I don't think so.....the only one who will have egg on their face will be Cohen and your buddy Shawn Hannity. Sounds like there is proof that Cohen was in Prague meeting with the Russians. Collusion????? Sounds like it to me. Of course, Cohen may turn and cooperate just to keep his own neck out of prison for who knows how many years There will be more coming out tomorrow that Trump talked to Hannity after his programs or in the morning to discuss what he should talk about, personnel matters on a regular basis.

Speaking of the Russians......what do they have on Trump. Today he threw his UN Ambassador Nikki Haley under the bus after she said there would be more sanctions coming against the Russians. NOPE. :huh: Do they have video of your buddy Trump. How damning would that be?

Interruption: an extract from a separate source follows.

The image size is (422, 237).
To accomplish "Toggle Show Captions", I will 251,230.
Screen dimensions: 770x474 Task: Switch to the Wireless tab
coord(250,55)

The president of the US does not say over and over "lock her up" for 2 years. Today he said Comey should be in jail. That makes for one huge prejudice if it went to a trial. The last time that happened...... Richard Nixon, a lawyer, knew he shouldn't have said that Charles Manson should be in jail. He realized it later and issued a written apology.

You want to hear about numb.....The problem with this country's view of Trump is that he exaggerates and lies so much that people are becoming numb. To Trump everything is always.....me, myself, and I. And everybody else is wrong. And Is it any wonder that the turnover in the Whitehouse is so high?


----------



## Plainsman (Jul 30, 2003)

KEN W said:


> I don't think so.....the only one who will have egg on their face will be Cohen and your buddy Shawn Hannity. Sounds like there is proof that Cohen was in Prague meeting with the Russians. Collusion????? Sounds like it to me. Of course, Cohen may turn and cooperate just to keep his own neck out of prison for who knows how many years There will be more coming out tomorrow that Trump talked to Hannity after his programs or in the morning to discuss what he should talk about, personnel matters on a regular basis. I hadn't heard that fairy tale yet.
> 
> Speaking of the Russians......what do they have on Trump. Today he threw his UN Ambassador Nikki Haley under the bus after she said there would be more sanctions coming against the Russians. NOPE. :huh: Do they have video of your buddy Trump. How damning would that be?  No he didn't.
> 
> ...


The left is having a fit because they can not believe they lost. They had no idea what a hated woman Hillary is. They are victim of their own self inflicted delusion. The in the bag media will continue to invent stories in the hopes the American people will keep swallowing the poison. Did you notice a story the other day where Muehler said the news stories are getting it wrong? In the end we may see the truth that the only collusion involved Hillary. Top people in the FBI covered for her illegal server.


----------



## KEN W (Feb 22, 2002)

Sorry.....but people on the left are not....Me, Myself, and I. .....that description is totally Trump. Born with a silver spoon and feeling he can say or do anything because he believes he is infallible. Liberals are all about helping the less fortunate. A lot of Republicans are totally...." I got mine, screw you."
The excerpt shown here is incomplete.